For repo men, economic recovery is a blow to business
At the height of the recession, Scott Lennon's business was doing well, but in today's recovery, it's struggling.
The Lynbrook, N.Y.-based entrepreneur owns Payback Repo Incorporated, a car repossession company.
"People say, 'Oh you guys must be doing amazing!'" Lennon said. "It's the total opposite."
Repossession specialists, better known as "repo men," are suffering a nationwide decline in business. There were about 1.3 million auto repossessions in 2012, down from 1.9 million at the height of the recession in 2009, according to Tom Webb, chief economist for Manheim Auctions. Data from Experian Automotive shows a one-third drop in repossessions over the same time period.
As the economy recovers, more Americans have been able to keep up with their car payments. The percentage of Americans more than 90 days late on a car loan declined to 4% in the fourth quarter of 2012, down from 5.3% in the fourth quarter of 2010, according to data from the Federal Reserve Bank of New York.
For those in the repossession business, those are grim statistics.
Seth Rose, owner of Express Results in Hicksville, N.Y., cut his fleet from seven tow trucks in 2011 to just two trucks today.
"I decided to lower my overhead," Rose said. "All the expenses have continuously gone up, and our revenues have gone down."
Three years ago, Rose said he was seizing 75 to 100 cars a week. Now, he's down to 25 to 35 a week.
"Right after the big crash, everything was great," said Rose. "I had two lots that were jam-packed." He has since sold one of those lots.
It's not just a matter of volume: repo men are also getting paid less.
Payback Repo's Lennon said he currently makes about $300 per car, down from the $400 he averaged during the recession.

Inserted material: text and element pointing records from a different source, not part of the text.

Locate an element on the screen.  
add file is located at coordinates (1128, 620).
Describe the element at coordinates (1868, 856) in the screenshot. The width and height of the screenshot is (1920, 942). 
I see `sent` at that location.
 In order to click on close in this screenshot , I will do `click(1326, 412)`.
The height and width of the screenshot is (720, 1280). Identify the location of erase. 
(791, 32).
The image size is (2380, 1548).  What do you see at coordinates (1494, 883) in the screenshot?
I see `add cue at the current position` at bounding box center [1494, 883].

"There's a pinch on our clients, and that causes banks to look for ways to cut costs too," Lennon said. "There's been a lot of causalities in the past two to three years. I had to have this mindset that I need to just survive these years, and half my competition would be gone."
Rose is trying to offset his lost revenue with new ventures, like his Orus iPhone app, released last week. Repo agents need to file reports with the banks when they arrive at a residence and the car isn't there. Orus lets them file those dispatches immediately from the field.
Meanwhile, Lennon's key survival tactic is creative cost-cutting. Instead of sending out gas-guzzling tow trucks to hunt down cars, he now uses fuel-efficient vehicles like the Toyota Prius. He equips them with cameras and license-plate recognition software. His repo agents only summon a tow truck after they've found their target -- saving time and money.
"It's a challenging business," Lennon said, "but I tell myself, isn't everyone in the same boat?"